Division of Endocrinology and Metabolism, Central Arkansas Veterans Healthcare System and University of Arkansas for Medical Sciences, Little Rock, Arkansas 72205, USA.
Endocrinology. 2011 Sep;152(9):3323-31. doi: 10.1210/en.2011-0170. Epub 2011 Jul 19.
The adverse skeletal effects of glucocorticoid excess are due to increased osteoclast survival, decreased production of osteoblasts, and increased apoptosis of osteoblasts and osteocytes, but it remains unknown which of these is the principle cause of the decrease in bone strength. Previous studies suggested that osteocytes contribute to bone strength independently of changes in bone mass. Administration of the receptor activator for nuclear factor κB ligand (RANKL) antagonist osteoprotegerin (OPG) rapidly decreases osteoclasts followed by a decrease in osteoblasts but should not affect the long-lived osteocytes. Therefore, to distinguish between glucocorticoid effects on osteoclasts, osteoblasts, or osteocytes, we administered glucocorticoids, alone or in combination with OPG with the fragment crystallizable region of Ig heavy chains (OPG-Fc), to mice. The suppressive effect of glucocorticoids on spinal bone mineral density, cortical thickness, and strength was prevented by OPG-Fc. OPG-Fc, with or without glucocorticoids, profoundly reduced osteoclasts, osteoblasts, and bone formation. Unexpectedly, OPG-Fc prevented the glucocorticoid-induced increase in osteocyte apoptosis and reduction in solute transport from the systemic circulation to the osteocyte-lacunar-canalicular network. The fluid in the osteocyte-lacunar-canalicular network was inversely related to osteocyte apoptosis and directly related to bone mineral density. Consistent with the in vivo findings, Both OPG-Fc and OPG decreased glucocorticoid-induced apoptosis of MLO-Y4 osteocytic cells. OPG can also bind and antagonizes the activity of the TNF-related apoptosis-inducing ligand (TRAIL), but glucocorticoids did not change TRAIL expression, and knockdown of TRAIL did not prevent OPG-Fc from reducing glucocorticoid-induced osteocyte apoptosis. Based on these results, we conclude that at least part of the OPG-induced preservation of bone strength is due to the maintenance of osteocyte viability and the lacunar-canalicular network.

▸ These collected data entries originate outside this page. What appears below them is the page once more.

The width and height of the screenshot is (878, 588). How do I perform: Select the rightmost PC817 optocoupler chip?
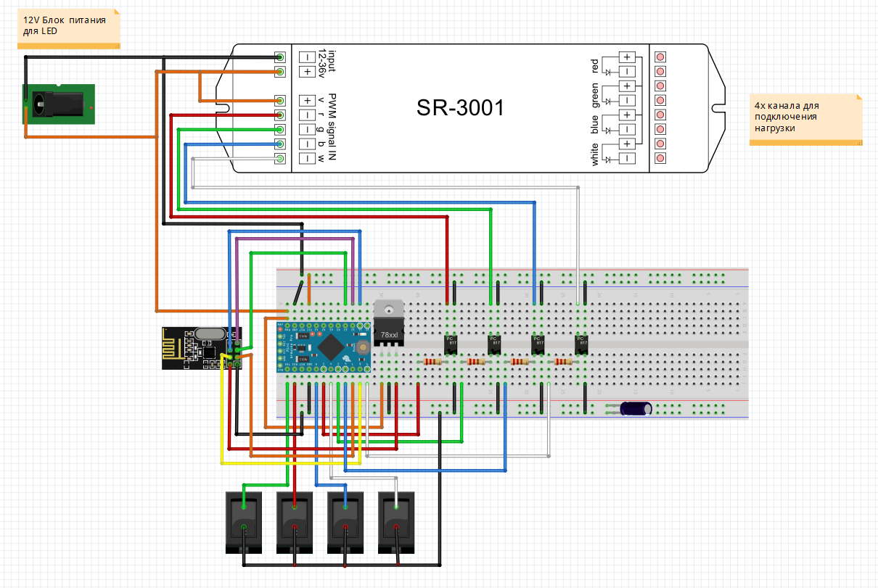point(581,343)
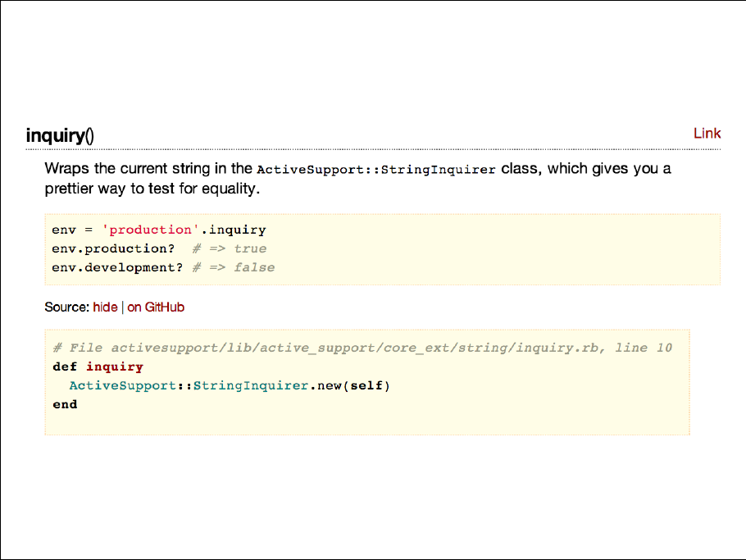Click the 'def inquiry' definition line

(x=98, y=367)
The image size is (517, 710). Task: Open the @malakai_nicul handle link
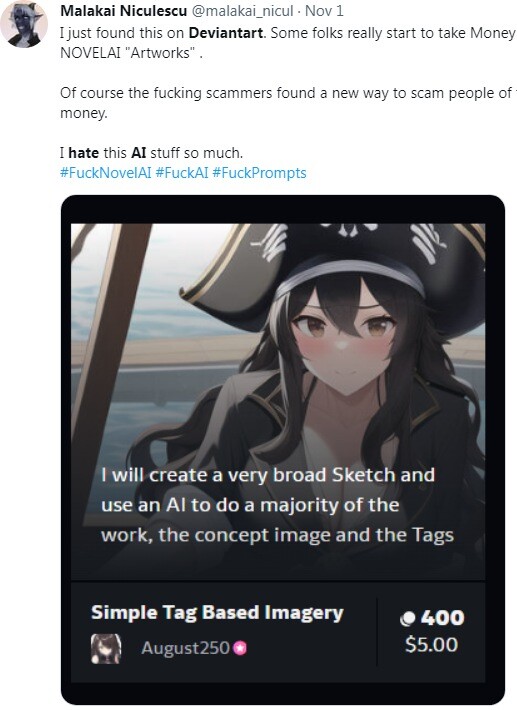pos(243,11)
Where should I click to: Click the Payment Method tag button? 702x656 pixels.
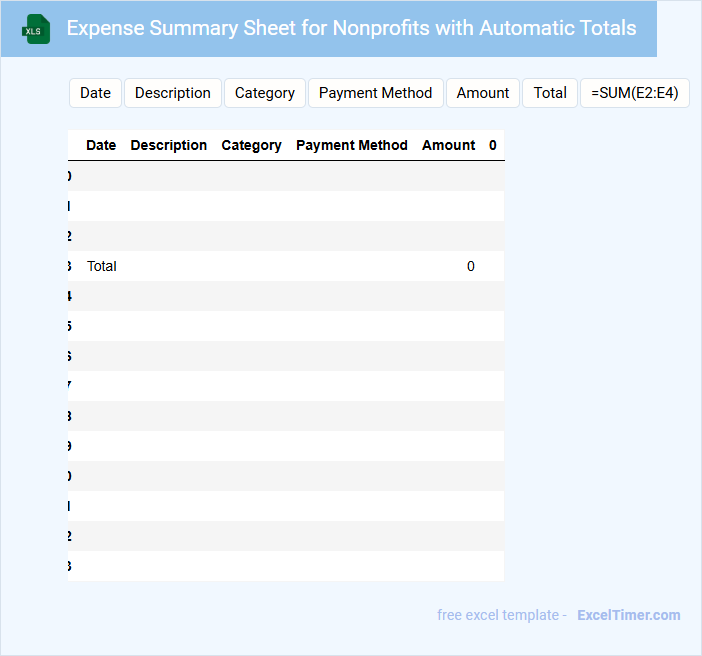375,93

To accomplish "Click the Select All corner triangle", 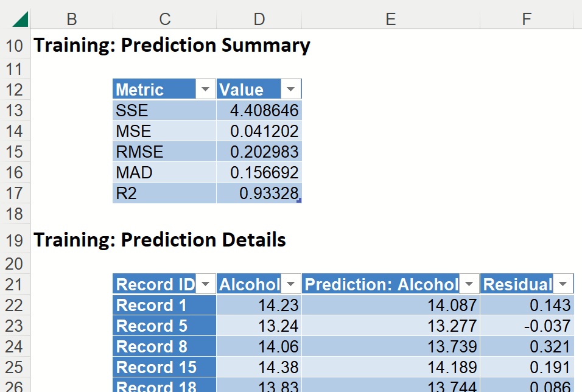I will tap(20, 19).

糖皮质激素过量对骨骼的不良影响是由于破骨细胞存活增加、成骨细胞生成减少以及成骨细胞和骨细胞凋亡增加所致,但尚不清楚这些因素中哪一个是骨强度降低的主要原因。先前的研究表明,骨细胞通过改变骨量以外的方式对骨强度产生贡献。核因子 κB 配体(RANKL)受体激活剂骨保护素(OPG)的给药可迅速减少破骨细胞,随后减少成骨细胞,但不应影响寿命长的骨细胞。因此,为了区分糖皮质激素对破骨细胞、成骨细胞或骨细胞的作用,我们单独或联合使用糖皮质激素和 OPG 与免疫球蛋白重链片段结晶区(OPG-Fc)给药于小鼠。OPG-Fc 可预防糖皮质激素对脊柱骨矿物质密度、皮质厚度和强度的抑制作用。OPG-Fc 与或不与糖皮质激素一起,可显著减少破骨细胞、成骨细胞和骨形成。出乎意料的是,OPG-Fc 可预防糖皮质激素诱导的骨细胞凋亡增加和从全身循环向骨细胞-骨陷窝-小管网络的溶质转运减少。骨细胞-骨陷窝-小管网络中的液体与骨细胞凋亡呈负相关,与骨矿物质密度呈正相关。与体内发现一致,OPG-Fc 和 OPG 均可降低糖皮质激素诱导的 MLO-Y4 骨细胞凋亡。OPG 还可以结合并拮抗 TNF 相关凋亡诱导配体(TRAIL)的活性,但糖皮质激素不会改变 TRAIL 的表达,而且 TRAIL 的敲低也不能阻止 OPG-Fc 减少糖皮质激素诱导的骨细胞凋亡。基于这些结果,我们得出结论,至少部分 OPG 诱导的骨强度保留是由于骨细胞活力和骨陷窝-小管网络的维持。